Young activists dawn safe breathing masks with statements containing a powerful message about the future of clean air. Photo by Thomas Hengge
Today the streets of Manhattan were flooded with thousands of young people marching together in the fight against climate change.
They shouted “Hey, hey, ho, ho climate change has got to go,” and “Save the Planet.” Teenagers climbed up street posts to display signs calling for environmental policy reform. Bystanders watched from storefronts as demonstrators in seemingly organized chaos migrated from Foley Square to Battery Park.
The march was a result of a movement orchestrated by 16-year-old activist Greta Thunberg, a prominent figure in the fight against climate change, to give her peers a chance to have their voices heard. It comes just days before the U.N. 2019 Climate Summit taking place in New York.
“I just think we need more awareness for people who don’t believe it or are unwilling to make a change,” said Anna Beckmann, a 16-year-old student at Columbia Secondary School in Harlem. “A lot of people say it is not going to make any change, but I think it is an important act of solidarity for our generation.”
Protestors gleamed with pride, holding up handmade signs, cheering and chanting as they made their way South on Broadway. Police lined the streets, forced to intervene only when a brave few climbed scaffolding for a better vantage point to view the sea of climate activists.
With the majority of the crowd in their teens, the calls to action that echoed through the streets were more so pleas to an older generation in hopes of creating a better future.
“We want more eco-friendly and less consumption,” said 18-year-old Liz Sullivan.
As marchers met at the end of Broadway which turned in the mouth of Battery Park, “Redemption Song” by Bob Marley played over the P.A. system.
“The climate summit is in two days, so we want to create enough of a spark to where we’re seen,” said Chole Giulini, 16, who traveled from Sandford, Connecticut to attend the march. “Our planet is dying. It is as simple as that. The results of the climate summit will determine what we do after this.”
On the lawn of Battery Park, the marchers came to a halt, and people gathered in front of a stage where Thunberg was set to speak. It was there the volume of people that showed up could be grasped. Hundreds, if not thousands, already filled the park as more poured in. People danced to the music blaring from the stage speakers, took pictures and found real estate to display the signs they made.

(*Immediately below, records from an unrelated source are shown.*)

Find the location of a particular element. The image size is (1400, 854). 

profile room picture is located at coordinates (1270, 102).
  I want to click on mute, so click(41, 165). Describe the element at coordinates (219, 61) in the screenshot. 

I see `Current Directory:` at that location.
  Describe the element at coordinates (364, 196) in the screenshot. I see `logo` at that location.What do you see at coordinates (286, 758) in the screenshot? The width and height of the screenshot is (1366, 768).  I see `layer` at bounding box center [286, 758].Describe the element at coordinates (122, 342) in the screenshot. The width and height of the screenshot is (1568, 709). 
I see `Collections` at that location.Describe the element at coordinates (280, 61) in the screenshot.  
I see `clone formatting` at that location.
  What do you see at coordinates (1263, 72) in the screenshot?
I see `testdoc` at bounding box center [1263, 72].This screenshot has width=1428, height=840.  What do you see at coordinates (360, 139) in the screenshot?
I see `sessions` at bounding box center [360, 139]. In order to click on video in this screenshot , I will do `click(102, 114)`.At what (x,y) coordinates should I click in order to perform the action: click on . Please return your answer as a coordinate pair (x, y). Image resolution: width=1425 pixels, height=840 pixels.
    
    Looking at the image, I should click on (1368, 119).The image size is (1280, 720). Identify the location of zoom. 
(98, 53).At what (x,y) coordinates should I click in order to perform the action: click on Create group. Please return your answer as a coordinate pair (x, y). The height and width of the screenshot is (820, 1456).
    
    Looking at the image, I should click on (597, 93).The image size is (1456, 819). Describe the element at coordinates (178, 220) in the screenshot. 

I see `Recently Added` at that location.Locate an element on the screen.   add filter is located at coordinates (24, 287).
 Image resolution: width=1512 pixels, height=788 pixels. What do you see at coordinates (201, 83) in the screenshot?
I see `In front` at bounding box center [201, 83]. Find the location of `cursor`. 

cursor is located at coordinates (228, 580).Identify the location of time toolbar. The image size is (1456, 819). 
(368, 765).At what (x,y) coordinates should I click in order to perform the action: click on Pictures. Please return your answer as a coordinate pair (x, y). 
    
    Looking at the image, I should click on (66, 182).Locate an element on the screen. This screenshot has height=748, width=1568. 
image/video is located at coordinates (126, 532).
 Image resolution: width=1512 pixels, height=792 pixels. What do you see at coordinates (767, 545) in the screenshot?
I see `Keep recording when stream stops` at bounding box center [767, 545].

Some seized the opportunity to get a little more creative in an environmentally conscious way with how they chose to raise awareness.
“I am having people write what was on their signs or something that they want to share because I didn’t want to bring a paper sign, I didn’t want to waste,” said Erin McElhone, who was covered in black marker. “So, I am letting people write on my own body.”
Whatever form of activism was chosen today, the collective voice of climate activists was heard not only in New York but around the world as well. Thunberg’s speech was broadcast across the nation as well as in other countries. It is a moment younger generations hope perpetuates the change they believe is needed for a sustainable future.
“Even if the politicians don’t make a change for us right now, someday we will all care about this,” said Beckmann.